Bref, autant on peut se servir de la surveillance aérienne de bien des manières, autant chacun de ces usages peut être conçu et balisé de bien des manières également.

Ouvrir le débat

Le reportage de Radio-Canada rapportait un différend entre le Commissariat à la vie privée et la GRC. Cette dispute ne concerne pas une question de fond à propos de l’usage de drones.

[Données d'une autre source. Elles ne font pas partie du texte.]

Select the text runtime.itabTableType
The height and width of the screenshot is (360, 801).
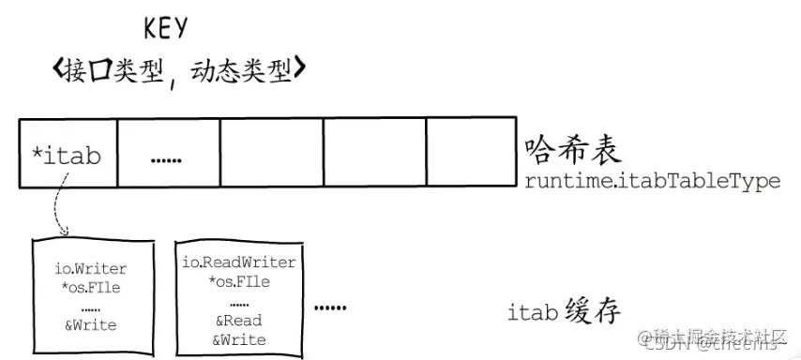tap(653, 181)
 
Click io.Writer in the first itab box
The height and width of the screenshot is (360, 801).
tap(90, 270)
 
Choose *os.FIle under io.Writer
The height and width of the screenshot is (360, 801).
tap(90, 287)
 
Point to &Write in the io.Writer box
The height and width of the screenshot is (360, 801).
tap(90, 325)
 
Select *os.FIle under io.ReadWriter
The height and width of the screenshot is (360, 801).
tap(238, 280)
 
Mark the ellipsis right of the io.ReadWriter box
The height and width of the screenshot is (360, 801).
tap(330, 307)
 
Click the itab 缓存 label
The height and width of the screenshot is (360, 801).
tap(563, 311)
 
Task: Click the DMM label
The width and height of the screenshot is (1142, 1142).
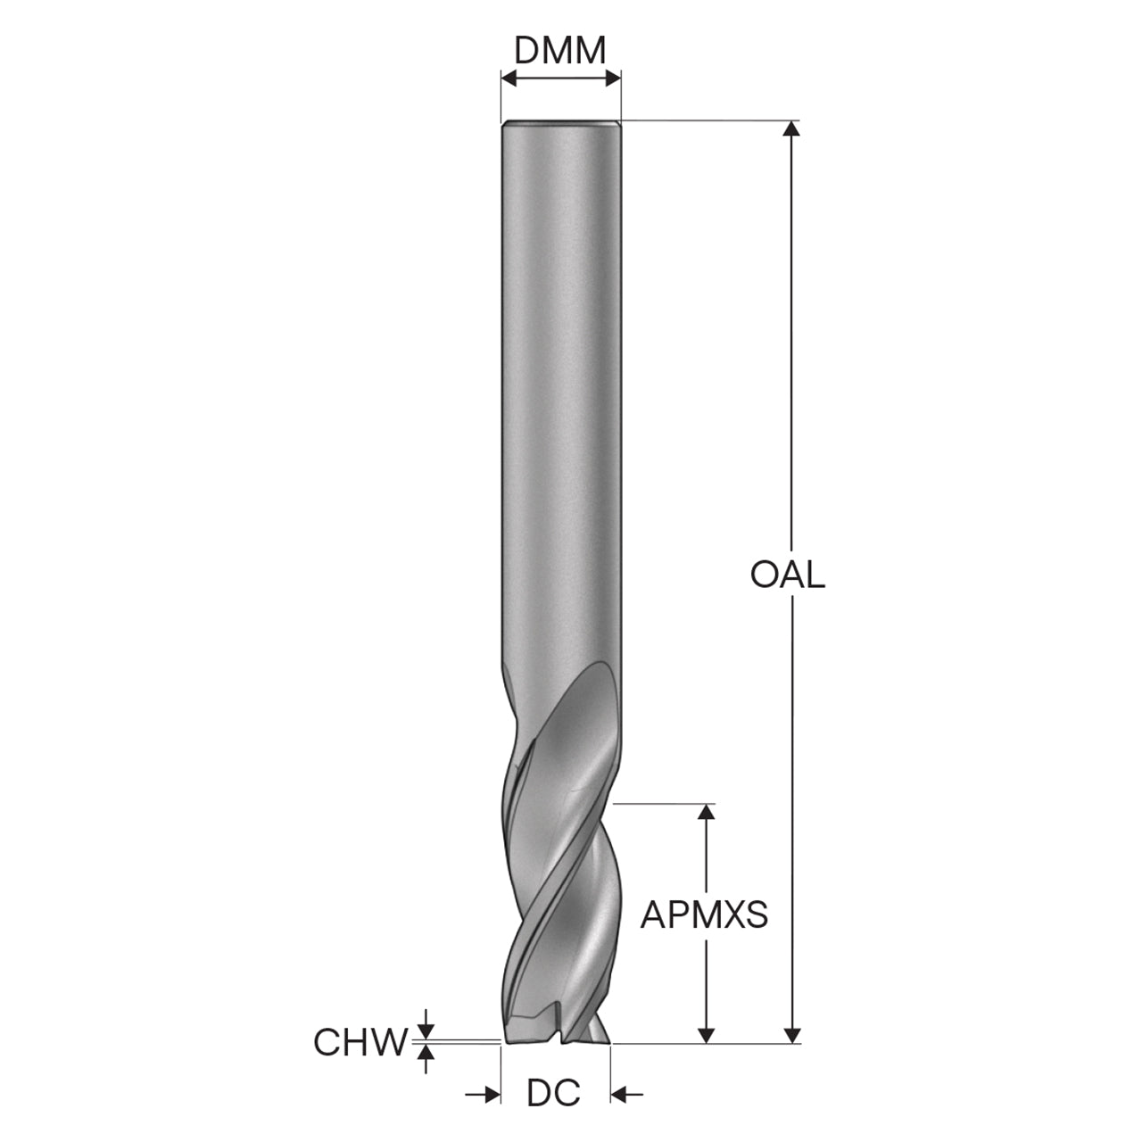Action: [x=559, y=52]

Elle porte plutôt à savoir si la GRC a l’obligation ou non de remettre au Commissariat une déclaration de nouveau(x) maniement(s) de renseignements personnels (très inexactement appelée « évaluation des facteurs relatifs à la vie privée »).

Il est agaçant qu’un organisme gouvernemental, telle la GRC, n’ait ici légalement à informer qu’un autre organisme public, le Commissariat à la vie privée. Et encore plus agaçant que ce dernier organisme se prononce tout seul au nom de la protection de la population, sans devoir consulter celle-ci. Cette pratique relève d’un paternalisme cadrant mal avec les aspirations démocratiques des citoyens au 21e siècle. Et il est tout aussi agaçant que ces échanges interorganismes publics se limitent à une question restreinte, à avoir la conformité des nouveaux maniements à une loi de protection des renseignements personnels.

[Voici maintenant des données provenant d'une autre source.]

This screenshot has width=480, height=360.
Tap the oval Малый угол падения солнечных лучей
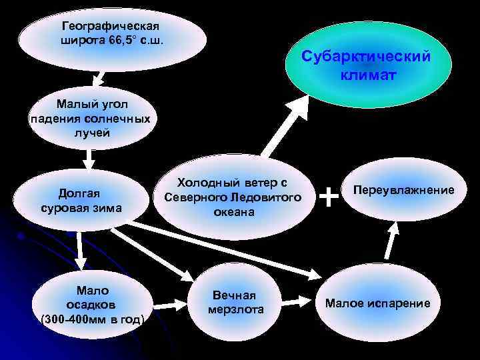click(90, 119)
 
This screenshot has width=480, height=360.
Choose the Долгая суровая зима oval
click(81, 200)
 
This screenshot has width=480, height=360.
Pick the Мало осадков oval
click(93, 305)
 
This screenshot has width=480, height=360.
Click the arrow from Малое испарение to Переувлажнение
click(393, 240)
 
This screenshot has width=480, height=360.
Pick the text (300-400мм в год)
click(93, 319)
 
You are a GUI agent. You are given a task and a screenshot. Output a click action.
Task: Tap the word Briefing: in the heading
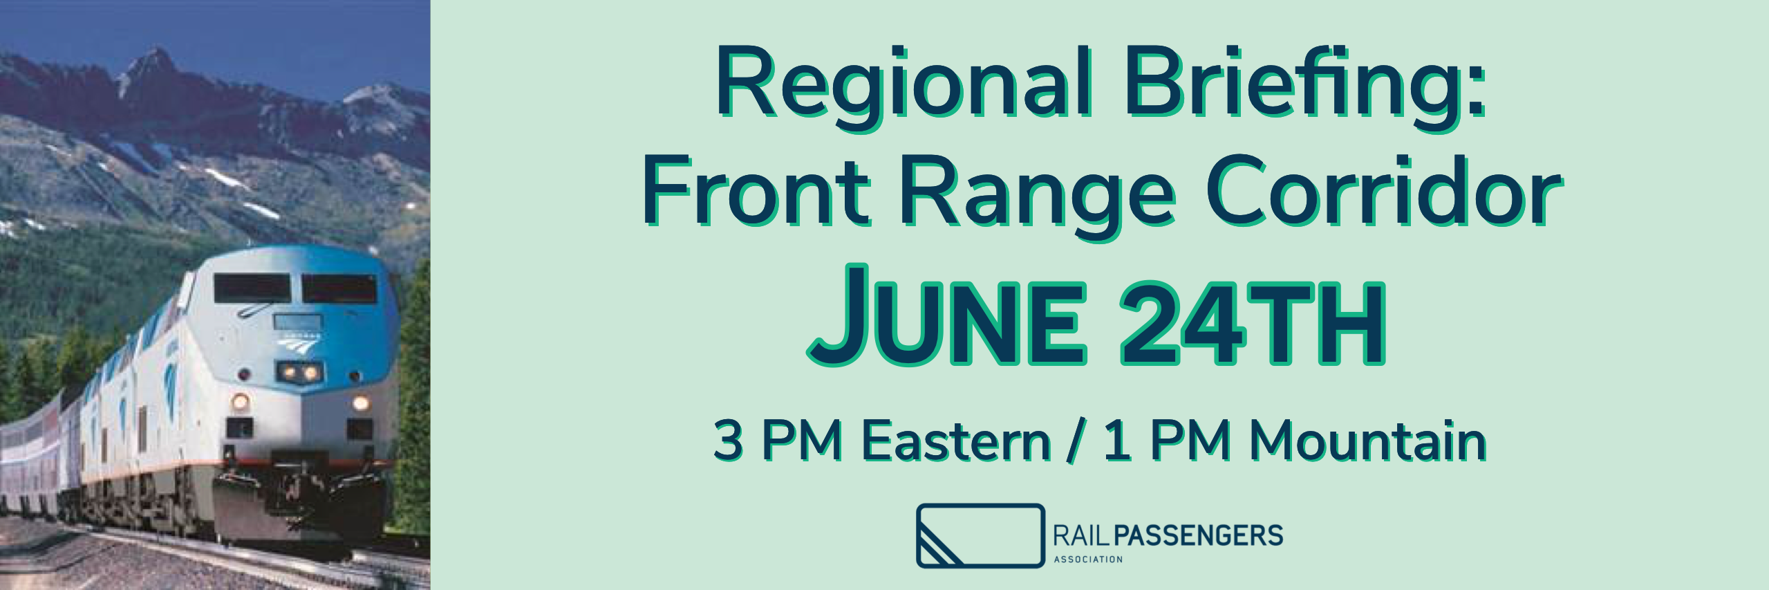pyautogui.click(x=1306, y=89)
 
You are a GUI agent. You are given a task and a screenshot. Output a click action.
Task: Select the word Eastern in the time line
pyautogui.click(x=957, y=441)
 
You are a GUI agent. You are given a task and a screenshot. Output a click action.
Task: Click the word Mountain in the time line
pyautogui.click(x=1369, y=441)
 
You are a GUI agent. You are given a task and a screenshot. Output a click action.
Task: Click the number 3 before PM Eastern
pyautogui.click(x=729, y=441)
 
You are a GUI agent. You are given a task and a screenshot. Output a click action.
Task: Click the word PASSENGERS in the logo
pyautogui.click(x=1199, y=535)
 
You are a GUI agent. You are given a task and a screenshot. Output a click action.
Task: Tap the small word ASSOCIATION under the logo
pyautogui.click(x=1088, y=559)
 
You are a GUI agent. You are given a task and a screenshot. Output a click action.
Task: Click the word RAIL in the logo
pyautogui.click(x=1082, y=535)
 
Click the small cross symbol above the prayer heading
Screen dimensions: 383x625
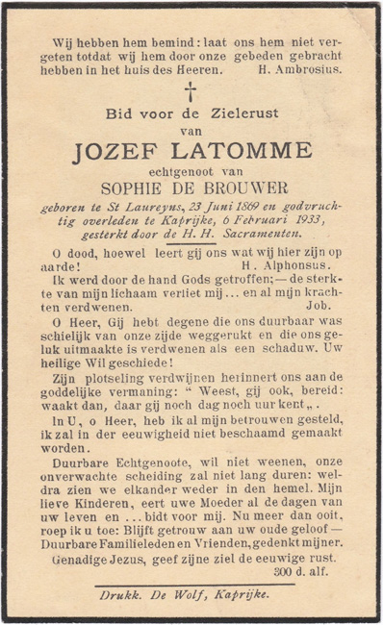coord(191,92)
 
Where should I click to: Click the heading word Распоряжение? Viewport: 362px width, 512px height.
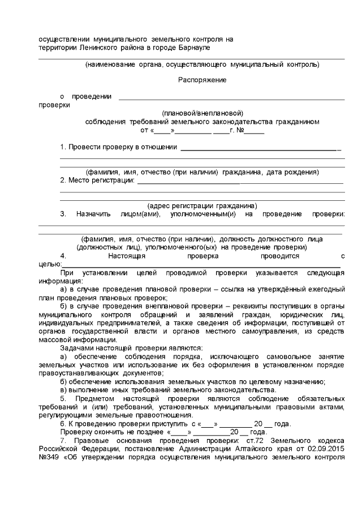pyautogui.click(x=202, y=80)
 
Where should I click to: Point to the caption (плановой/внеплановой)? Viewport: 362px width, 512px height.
pyautogui.click(x=202, y=113)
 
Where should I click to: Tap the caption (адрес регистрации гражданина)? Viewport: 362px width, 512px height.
pyautogui.click(x=202, y=205)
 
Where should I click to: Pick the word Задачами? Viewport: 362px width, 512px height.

Autant on peut se servir de la surveillance aérienne de bien des manières, autant chacun de ces usages peut être conçu et balisé de bien des manières également.

Il serait grand temps qu’on ouvre ce genre de discussion à tous les intéressés et sur toutes les implications.

Depuis les années soixante-dix aux États-Unis, diverses lois fédérale et des états exigent des organismes publics projetant fait un nouveau maniement d’informations sur les citoyens qu’ils :

  • rendent public ce projet avant sa réalisation ; et
  • donnent l’occasion à toute personne de faire part de ses commentaires, arguments ou données (sur l’importe quel aspect du même projet).

Il serait temps qu’une telle obligation, mise à jour pour s’accorder aux pratiques d’aujourd’hui, soit adoptée ici aussi au Québec et au Canada.

Car de nombreuses innovations, parfois majeures, s’annoncent en matière de productions et maniements d’informations sur les citoyens. Or, plusieurs parmi elles peuvent être déployées et utilisées, donc balisées, de centaines de manières différentes.

L’éventuelle obligation de subir ces innovations nous donne à tous le droit d’avoir notre mot à dire sur les usages permis ou non ainsi que sur leurs balises.